Environmental groups are concerned that the contracts that guarantee the waste delivered by the advice to the incinerators will discourage local authorities to invest in more recycling.

Kim Pratt, by Friends of the Earth Scotland, described the current waste management system as broken.

She said: “The incineration in Scotland is out of control.

“There are bone incinerators built in Aberdeen, in Falkirk, this year it will also be built in northern Ayrshire.

“All these incinerators have locally opposing communities.”

Waste activist Laura Young said: “One of the concerns is that these are expectations, expensive to administer, great contracts involved in this, and means we need to use them.

“We build them, so we need to use them.”

The Scottish government points to a variety of initiatives that it has launched in recent years to address household waste and create a more “circular” economy, where the material is woke up from time to time.

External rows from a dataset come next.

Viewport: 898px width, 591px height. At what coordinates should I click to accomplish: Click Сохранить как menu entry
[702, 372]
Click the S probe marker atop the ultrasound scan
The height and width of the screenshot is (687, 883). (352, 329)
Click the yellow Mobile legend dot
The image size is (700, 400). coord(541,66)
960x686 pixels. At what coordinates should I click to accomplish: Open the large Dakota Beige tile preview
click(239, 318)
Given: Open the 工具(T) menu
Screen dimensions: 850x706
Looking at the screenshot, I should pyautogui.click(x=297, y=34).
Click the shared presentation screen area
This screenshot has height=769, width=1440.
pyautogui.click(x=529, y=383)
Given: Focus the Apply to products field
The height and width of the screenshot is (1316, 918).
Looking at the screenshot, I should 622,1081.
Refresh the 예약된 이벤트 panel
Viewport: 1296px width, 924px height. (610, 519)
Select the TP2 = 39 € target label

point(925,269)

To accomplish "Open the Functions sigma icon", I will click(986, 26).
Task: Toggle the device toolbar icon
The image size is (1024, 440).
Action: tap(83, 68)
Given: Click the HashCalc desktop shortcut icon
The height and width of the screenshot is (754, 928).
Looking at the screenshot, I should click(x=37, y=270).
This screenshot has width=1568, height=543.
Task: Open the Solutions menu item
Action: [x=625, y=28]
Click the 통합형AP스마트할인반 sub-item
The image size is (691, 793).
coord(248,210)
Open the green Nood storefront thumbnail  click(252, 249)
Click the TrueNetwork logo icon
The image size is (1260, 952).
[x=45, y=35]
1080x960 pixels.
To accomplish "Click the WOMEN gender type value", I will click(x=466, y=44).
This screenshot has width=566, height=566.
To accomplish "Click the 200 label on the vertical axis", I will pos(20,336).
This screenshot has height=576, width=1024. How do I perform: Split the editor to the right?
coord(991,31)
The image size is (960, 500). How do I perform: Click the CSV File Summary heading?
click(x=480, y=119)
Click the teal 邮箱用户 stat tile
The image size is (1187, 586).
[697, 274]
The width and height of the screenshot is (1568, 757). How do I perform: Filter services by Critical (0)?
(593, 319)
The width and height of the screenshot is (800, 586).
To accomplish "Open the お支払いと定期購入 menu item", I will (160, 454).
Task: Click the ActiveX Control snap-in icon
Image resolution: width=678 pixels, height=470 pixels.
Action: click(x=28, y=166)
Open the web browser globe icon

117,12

These include prohibitions in unique use vape, the next positions in disposable cups and a planned deposit-storage scheme for cans and plastic bottles.

He said that the “vast majority” of the councils had current alternative measures ahead of the prohibition of the landfill that entered into force, but that “they will work in close collaboration with local authorities and sector agencies to monitor and review any related problem that may arise as the date of prohibition approaches.”

The Scottish government added: “Any export of waste should only be seen as a short -term solution.”